Audio Analytic’s Sound Recognition Lands in Iliad’s Freebox Delta
Sound Recognition vs Speech Recognition
When we deal with all the sounds in the universe – babies crying, dogs barking, windows being broken – none are governed by language models. You need very different types of artificial intelligence to deal with these and it’s a very new field.
Audio Analytic breaks down the difference between speech and sound recognition on their website, pointing out that speech recognition is limited by the types of sounds that the human mouth can make. And while exhaustive, these sounds can be extensively mapped due to the conditioning of the communicative structure languages hold. In a similar fashion, music is conditioned by rules of music genres. Because machines were originally designed to process repeatable tasks, teaching a machine how to recognize speech or music greatly benefits from the predefined rules and prior knowledge of speech and music.

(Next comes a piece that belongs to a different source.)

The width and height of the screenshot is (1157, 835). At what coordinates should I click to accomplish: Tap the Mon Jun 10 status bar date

Sound is a different story. It is capable of being much more diverse and unstructured than speech or music. Take for example the sound of a window being smashed. There is an incredible number of different ways that glass shards can hit the floor and that the objects being used can hit the window. There is a tremendous amount of variability.

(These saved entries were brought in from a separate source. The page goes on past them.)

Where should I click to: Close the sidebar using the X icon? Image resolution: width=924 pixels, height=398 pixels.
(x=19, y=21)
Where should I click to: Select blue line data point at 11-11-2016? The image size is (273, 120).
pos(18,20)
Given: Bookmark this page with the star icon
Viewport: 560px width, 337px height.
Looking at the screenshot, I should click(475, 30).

Audio Analytic Offers Sound Recognition Beyond Speech and Music
Audio Analytic, started in 2010, is described by Bloomberg as “An AI start-up like no other…a Shazam for real-world sounds.” In a pursuit to develop sound recognition, Audio Analytic developed an expertise by collecting in-house sound data. The sound recognition technology that Audio Analytic offers is a unique focus, first venturing into the connected home market with products including a light bulb that detects the sound of windows being smashed.
The company has also worked on home security cameras and speakers, even headphones to embed listening software to alert pedestrians and cyclists to hazards such as an emergency vehicle. The software can be integrated into self-driving cars and health devices that listen for a patients’ audible symptoms, for example, coughs and sneezes are in development right now. Audio Analytic develops its software by first deciding the sounds it wants to be able to recognize. Six common sounds are currently licensed to clients, and fifteen more are in development.

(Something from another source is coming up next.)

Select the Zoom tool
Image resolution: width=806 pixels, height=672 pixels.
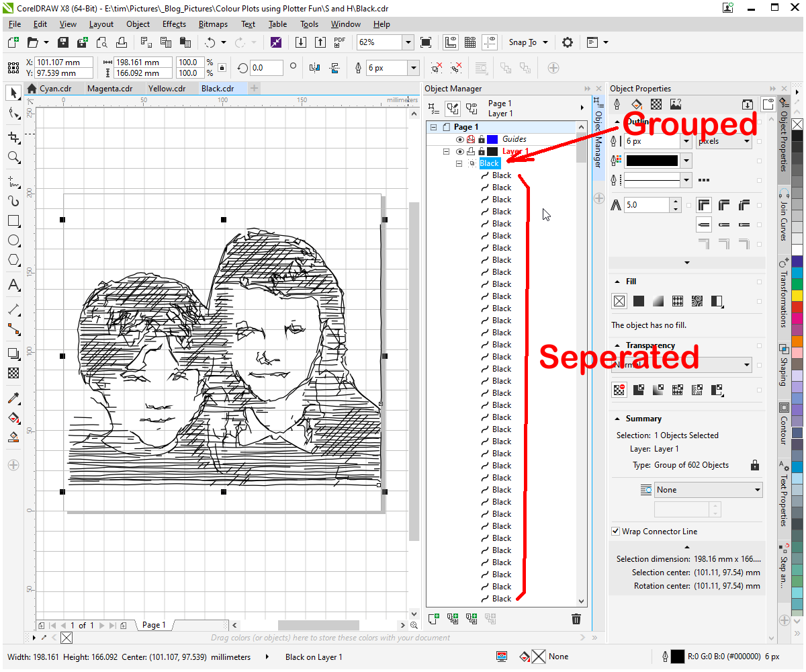13,157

Amazon recently filed a patent application related to identifying sounds from Alexa users that indicate illness such as a cough. However, Mitchell told Voicebot in a telephone interview that he is skeptical of the application design. The sounds of coughs and other audible indicators of illness are not always present after a wake word such as Alexa is spoken. For the Alexa application to work, a user would have to cough after waking Alexa and starting to address the device with a request. By contrast, Audio Analytic’s solution could run continuously in a health monitoring device and identify coughs and sound that are far more likely to be made at times when not addressing a smart speaker.
Broadening the Voice Assistant Horizon
It is easy to see the potential in sound recognition. For example, after recognizing that a baby is crying, a voice assistant could notify parents and begin playing Twinkle, Twinkle, Little Star. When the sound of a window breaking is recognized, Dr. Mitchell says a voice assistant could announce that it will “turn on lights, play the loud alarm, notify owners, and set lasers to stun.”
When a device responds to these sounds, they suddenly take on less inanimate properties. They tend to [feel] more caring, more understanding…more of the things you want from modern consumer electronics.
Speech is a category of sound, and artificial intelligence models are required for anything that includes sound. Sound recognition can be used to enhance context detection in a noisy room, detect a user that is stressed or ill, and detect whether the windows are open or closed. The added value of sound recognition is that it provides an opportunity to customize an interaction based on situational context. Dr. Mitchell commented:
We do this so context is delivered continuously and it is all captured on the device so no privacy issues. We provide the ability to tell the device what sound has happened. The audio does not need to leave your house for means of classification.